Parents take the responsibility very seriously; or perhaps most do. The Kasses amusingly describe a Jewish family from Shaker Heights, who some decades ago decided to name their child Lancelot, and then, when they would call him in to the house, would endow the appellation with a Yiddish diminutive, and so their voices would ring throughout the neighborhood: Lancelotkele! Lancelotkele! But in general parents sense the responsibility in the choice, and often in naming the child after someone from the family or the Bible or a distinguished personage from history, they seek to impress a legacy and ideal upon the child. Leon and Amy Kass put it this way:
In all these ways, the naming of a child is, in fact, an emblem of the entire parent-child relation, in both its human generality and its radical particularity. Human children are born naked and nameless, like the animals; they become humanized only through rearing, the work not of nature but of acts of speech and symbolic deed, including praise and blame, reward and punishment, custom, habituation, and education. They become humanized, in the first instance, at the hands of parents, who, among other duties, try steadily to teach children how to call all things by their proper names and to show them how to acquire a good name for themselves.

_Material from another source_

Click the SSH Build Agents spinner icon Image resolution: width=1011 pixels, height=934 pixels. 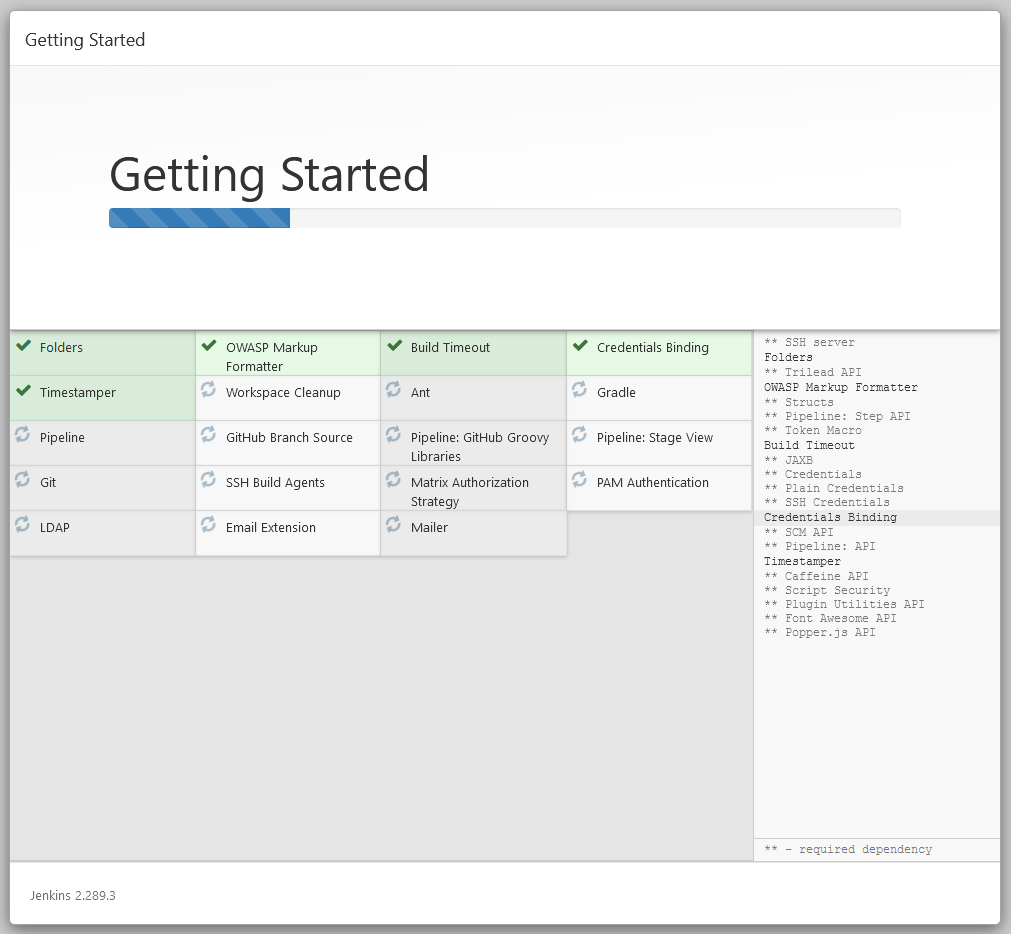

The paradox of the name is that while it seems to mark us as an individual, that individual meaning is a product of our parents, and thereby it reminds us that we are not simply individuals, but recipients and stewards of a larger whole. If Someone-or-Other, Ruth’s Ploni Almoni, desists from his familial obligation to past and posterity, then his individual qualities recede into anonymity.
In Reading Ruth,grandfather and granddaughter learn this lesson well, and as they make their way through the text of the book of Ruth, they remember Amy Kass, their wife and grandmother, and rediscover her insights. In so doing, they bind themselves to each other, and link past and future. The book itself is one of the most interesting examples of the talmudic dictum that when one bids goodbye, one should do so with words of Torah, “for through this, you will remember your comrade.” The words of sacred scripture bind us to one another, connecting us across space and time. Here, they came to be in bidding farewell to one they have lost, but in the act of study and composition, our coauthors find her again, remembered, renewed.
At the end of the book, Kass writes that his “loss of Amy has been partly redeemed also by Hannah’s Ruth-like and Amy-like ḥesed—her gracious kindness and loving devotion—which she has steadily showered on me and on Amy’s memory. I am overwhelmed with gratitude for these blessings.” Reading Ruth is, in other words, Kass’s own way of expressing what Naomi said thousands of years ago, blessed is God who has not removed His own loyalty from the living and those no longer with us.